Новый вопрос был уточнением: почему мастер не захотел подписаться под этой постановкой?

— Что я могу тебе на это ответить? — проговорил задумчиво Маэстро, засовывая руки в карманы и пожимая плечами. — Подписаться. А что, по-твоему, значит подписаться? В каком случае человек, художник, может осмелиться сказать о чем-либо «это мое» или «это сделано мной», ты об этом никогда не задумывался? Спроси любого, кто написал «Бесконечность» и «Панцири каракатиц», и он тебе ответит: Леопарди и Монтале. И это так. Однако вся итальянская поэзия, она или в духе Петрарки, или не в духе Петрарки, что означает: ни Леопарди, ни Монтале не существовало бы, не будь до них Петрарки. Это относится и к так называемым «моим» спектаклям. Моему успеху в них я во многом обязан Мейнингерскому театру, Тальма, Кину, Станиславскому, тому же кабуки и даже сицилийским марионеткам, почему бы нет! Так что не исключаю, что, начиная с этого момента, я и впредь буду отказываться от эгоистического, несправедливого, по сути, обычая ставить свое клеймо на любом своем спектакле, будто это бык, которому выжигают тавро на заднице! Нет, господа! По большому счету мое то, что есть «также и мое»! Иными словами, нет ничего исключительно моего, а есть одновременно всехнее! Моим является только мой вклад. Verstehst du? Поэтому, прости меня, Маурицио, но твой вопрос поставлен неверно. Есть спектакли, в которых все можно было бы назвать моим, но под которыми могли бы подписаться и Ронкони, и Питер Брук, и Шеро. А есть спектакли, которые мои, или их можно назвать моими, но которые так же смело можно было бы приписать Моисси, Лоуренсу Оливье и Станиславскому. Поэтому и здесь, когда ты меня спрашиваешь, что в этом спектакле моего, я тебе отвечу «ничего», и это будет правдой. Но столь же законно я мог бы сказать «все», и это тоже будет правдой. И потом, что такое правда?..

И т. д. и т. п.

Стало быть, критика ничуть не сомневалась в авторстве Маэстро.

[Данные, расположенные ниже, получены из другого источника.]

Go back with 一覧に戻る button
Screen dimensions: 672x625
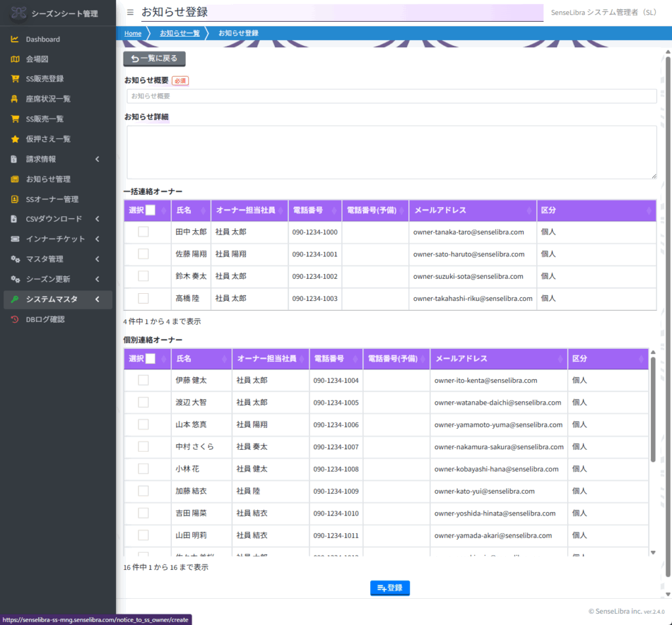coord(154,58)
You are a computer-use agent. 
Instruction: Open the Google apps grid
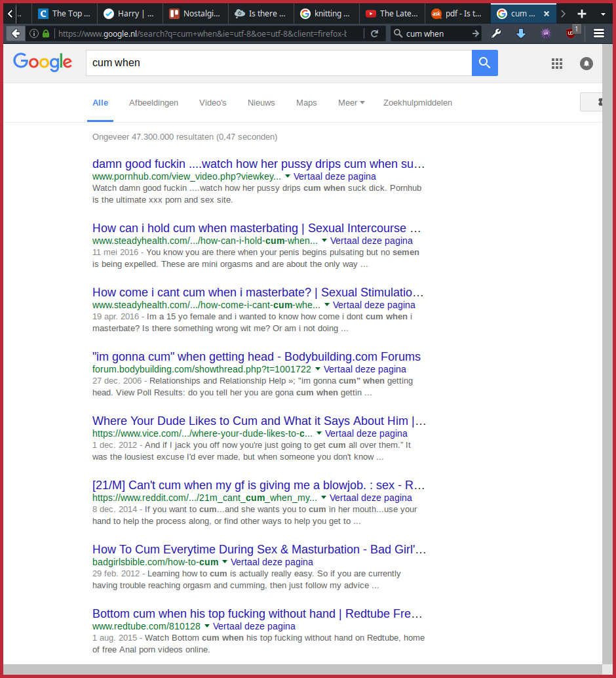point(557,64)
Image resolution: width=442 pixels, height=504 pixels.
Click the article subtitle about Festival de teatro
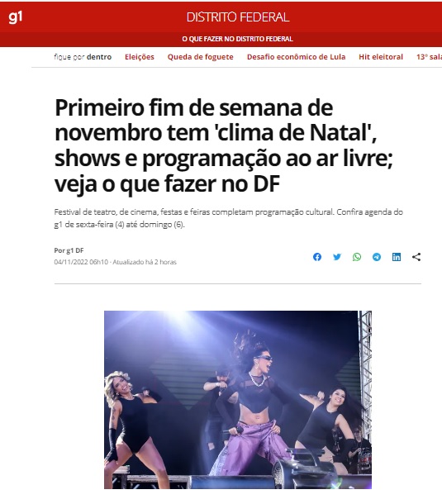click(x=228, y=218)
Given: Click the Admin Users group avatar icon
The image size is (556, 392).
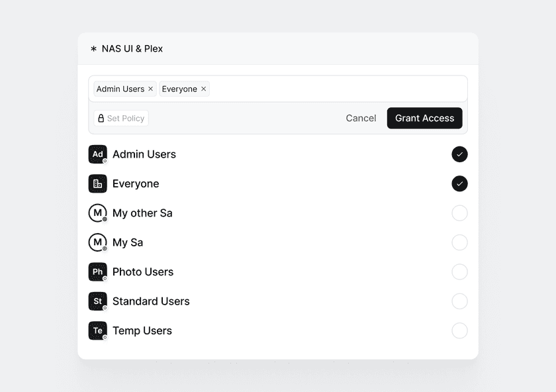Looking at the screenshot, I should (97, 154).
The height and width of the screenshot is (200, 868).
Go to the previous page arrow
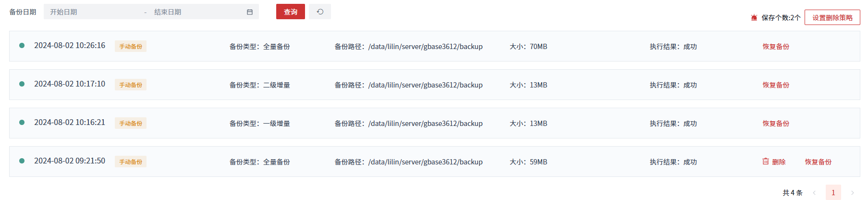pyautogui.click(x=814, y=193)
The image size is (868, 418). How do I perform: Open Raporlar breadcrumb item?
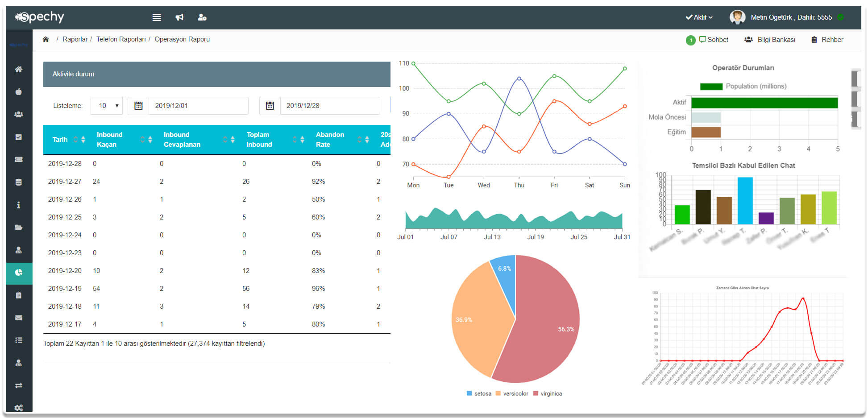75,39
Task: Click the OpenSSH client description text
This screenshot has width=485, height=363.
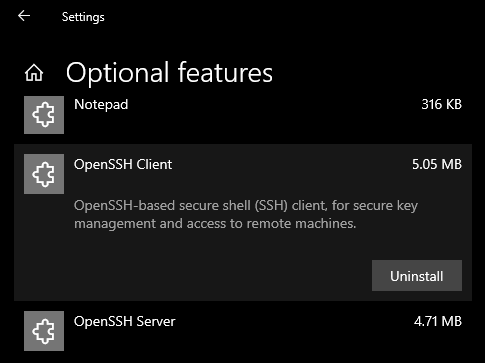Action: [246, 215]
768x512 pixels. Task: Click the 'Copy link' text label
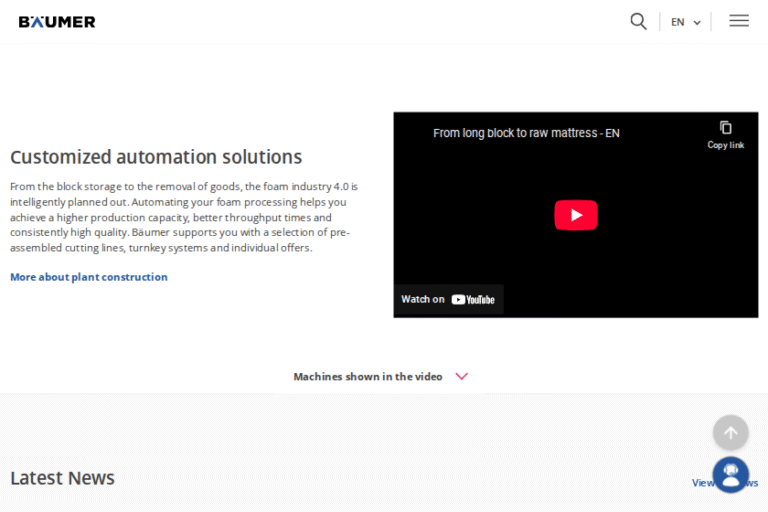click(x=726, y=145)
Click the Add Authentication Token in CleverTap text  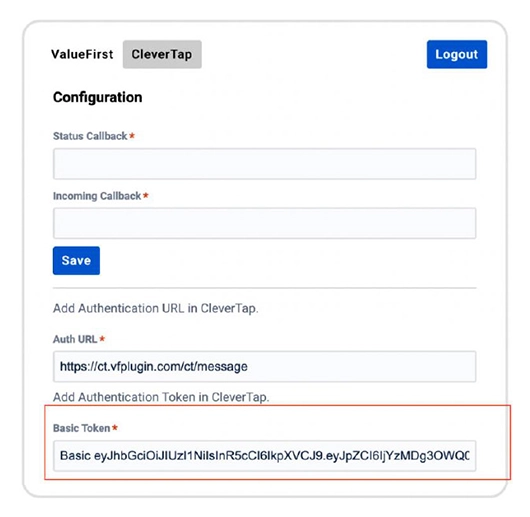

«Рука Маэстро чувствуется в том, как необычайно использован человеческий материал в форме гротеска, хотя и не выходящего за рамки общепринятых типологических критериев, но поднятого здесь до вершин экспрессивной функциональности» («Коррьере дела Сера»). «„Добрый человек из Сезуана“ — свидетельство того, что наш самый знаменитый режиссер в результате обратился к авангардному, по сути, сценическому языку, в котором язык жестов (как говорят) превалирует над банальностью конкретного содержания (что хотят сказать), заменяя тем самым, если вовсе не отвергая, явно устаревший парадоксальный материалистический идеализм, столь типичный для прославленного миланского Театра» («Риволюцьоне культурале»). И, наконец, категоричный «табель успеваемости» «Гадзетта дель Пополо»: 10 за спектакль, 10 за актерскую игру, 10 за режиссуру.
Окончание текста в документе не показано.